|Panorama of Meteor Crater|
Click to enlarge this panorama which was stitched together with Photoshop Elements. Viewing platforms are in the foreground. Remnants of mining for the meteorite are still visible at the bottom of the crater. The visitor center is at the far right. Above that in the photo are the trail used for the guided Rim Tour, and a group of people taking that tour.
At first the crater was thought to be of volcanic origin. In 1902 Daniel Moreau Barringer, a mining engineer, became convinced the crater was caused by the impact of a large iron meteorite. He spent the rest of his life mining in the crater in an unsuccessful attempt to find it. According to the excellent museum at the visitor center and their very informative website, he could not find it because it did not exist--it was broken up into tiny pieces:
- Very small percentage stripped away by atmospheric friction before impact
- Very small percentage vaporized upon impact, then recondensed into tiny fragments raining over a 7 mile radius
- About half blasted out upon impart, landing on the rim and surrounding plain
- About half is present in very tiny fragments beneath the crater floor to a depth of 3,000 feet
Barringer did live long enough to see the scientific community start to accept his theory that the crater was formed by a meteorite.

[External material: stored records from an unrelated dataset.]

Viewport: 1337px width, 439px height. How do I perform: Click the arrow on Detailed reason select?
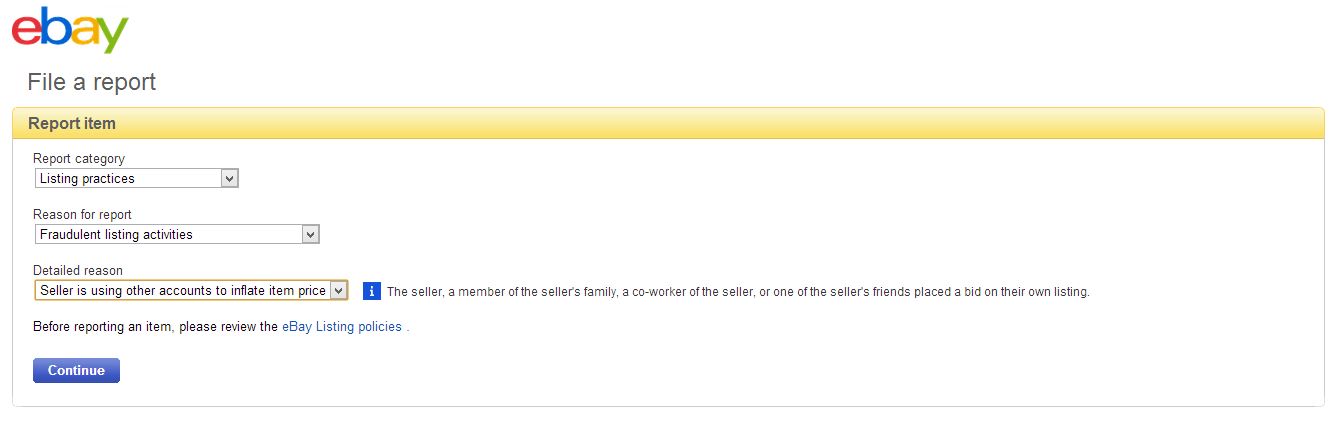pos(338,291)
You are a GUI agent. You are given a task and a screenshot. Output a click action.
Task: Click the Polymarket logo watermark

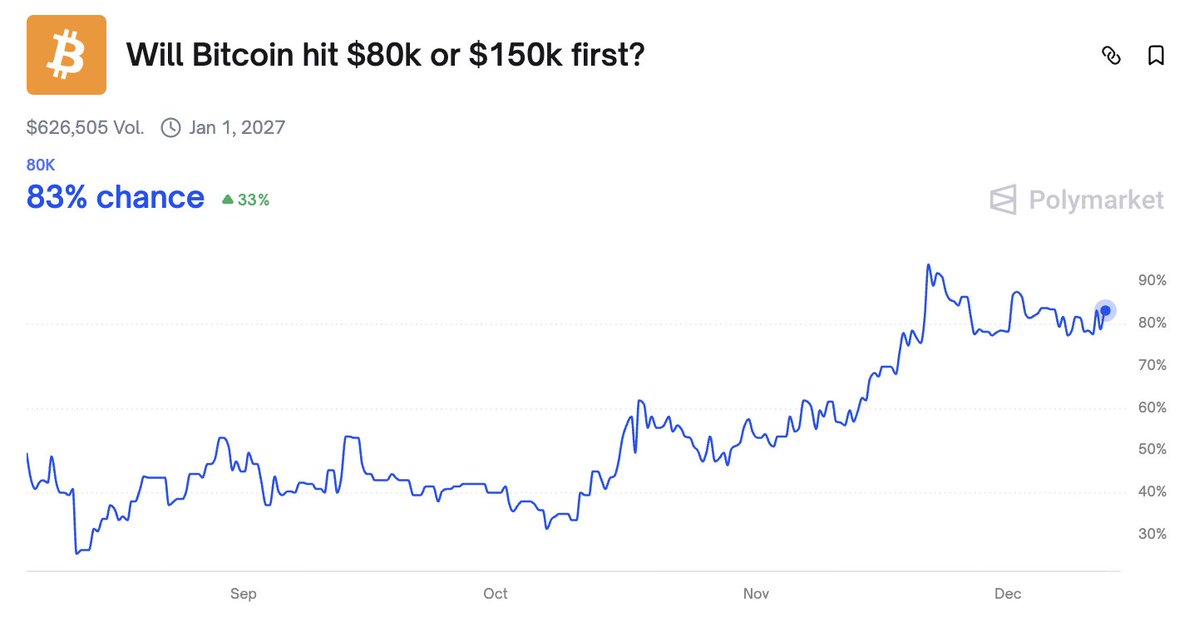coord(1076,200)
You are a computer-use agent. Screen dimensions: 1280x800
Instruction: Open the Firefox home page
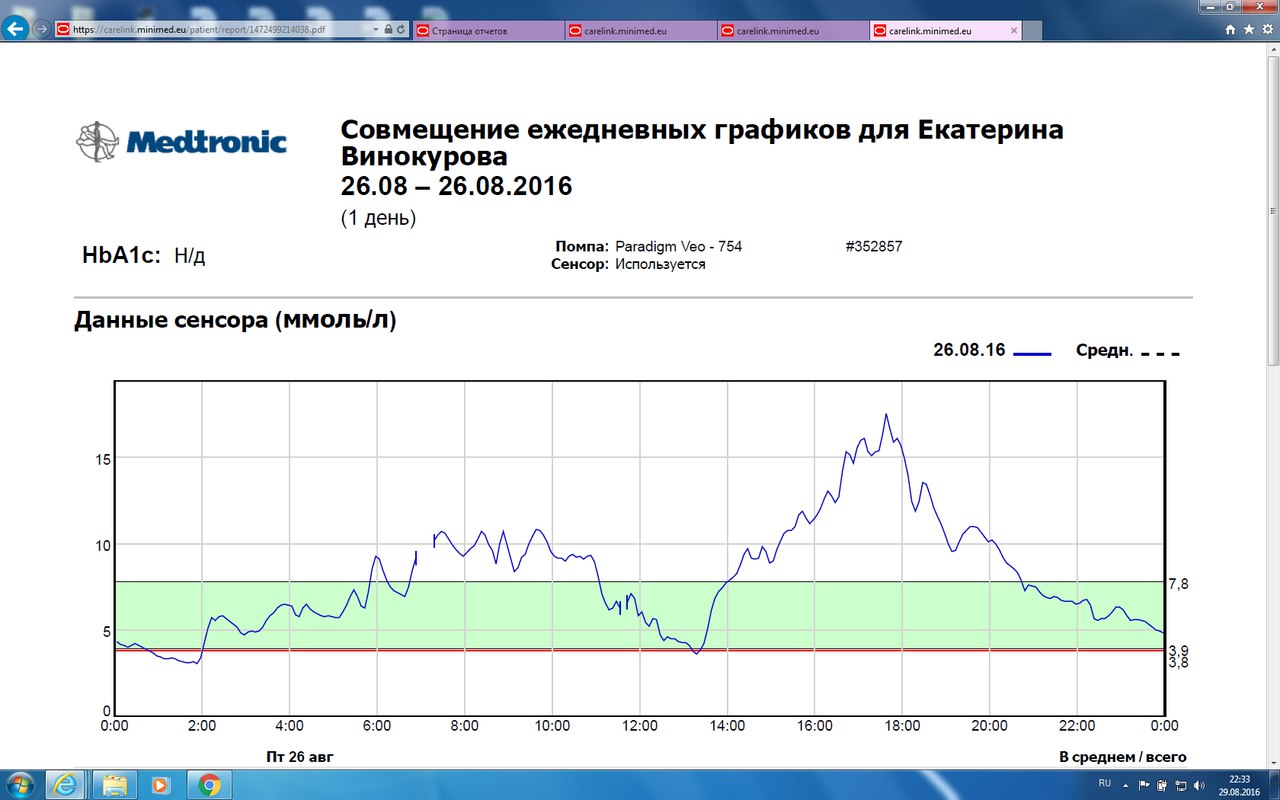(1230, 27)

|Meteorite found in Diablo Canyon|
|Strata along the rim|
This photo shows the strata at the rim. Impact craters have been called “nature’s drills” because they sort of invert the strata. Apollo astronauts trained at Meteor Crater under the guidance of Dr. Eugene Shoemaker (part of the team that discovered Comet Shoemaker-Levy 9) because Meteor Crater is so much like craters on the moon. By recognizing impact craters on the moon, the astronauts could collect samples of rocks originally from below the surface without having to drill for them.